IX.          Never Give Warning To Quit Your Place - until you are quite sure that it will put the family to the greatest inconvenience, and then, be off at a moment; say, "your father's dead, or your mother's "dying, and you can't stay if it was "ever so." If warning be given to you - from that moment you may spoil everything that comes under your hands.
X.            Never Tell Tales Of The Family You Are With - unless they should be to their disadvantage: nor ever speak well of your last mistress, unless it be to contrast her with the present.
XI.          Never Cheat - unless you can do it without being discovered: but if you don't yourself cheat, never prevent others  - " your master can afford it" -  "sarvice is no inheritance" - and, "poor sarvants and tradesfolk must "live."
XII.         Never Tell A Lie - when you can get as much by telling the truth: nor ever tell the truth, when you can get more by telling a lie.
XIII.       Never Support A Sweetheart Out Of The House - unless you can't get one in.

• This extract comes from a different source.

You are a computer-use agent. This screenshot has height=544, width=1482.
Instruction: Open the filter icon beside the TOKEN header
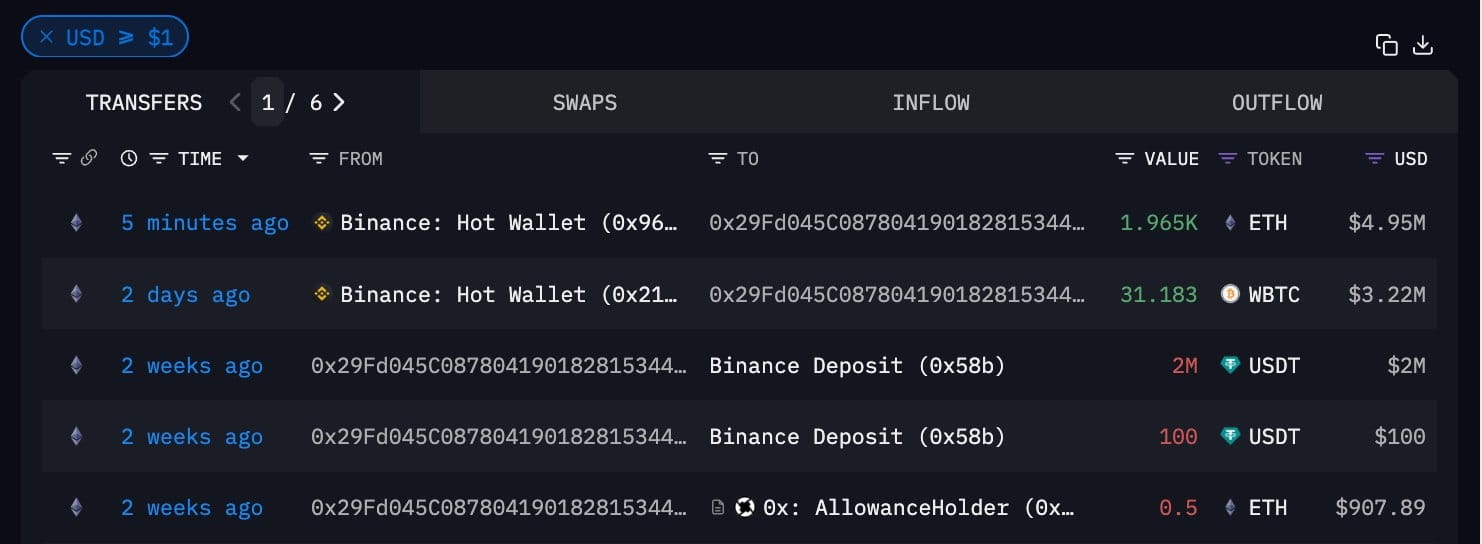pos(1228,159)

N.B. Lest any fastidious critic, unlearned in the mysteries of the kitchen, should betray his ignorance by commenting on the number of our Rules, let it be understood, that, as at Newmarket pounds once meant guineas, so Cooks ever count by the BAKER’S DOZEN.

The rules given above are to be found in Essays, moral, philosophical, and stomachical, on the important science of good-living, (1823), by the rather mysterious and presumably pseudonymous Launcelot Sturgeon Esq. The Honourable Launcelot dedicates his book to ‘The Right Worshipful The Court of Aldermen’, and describes himself as ‘Fellow of the Beef-Steak Club, and Honorary Member of several Foreign Pic-Nics, &c., &c., &c.’ I do hope someone can tell us who he might be.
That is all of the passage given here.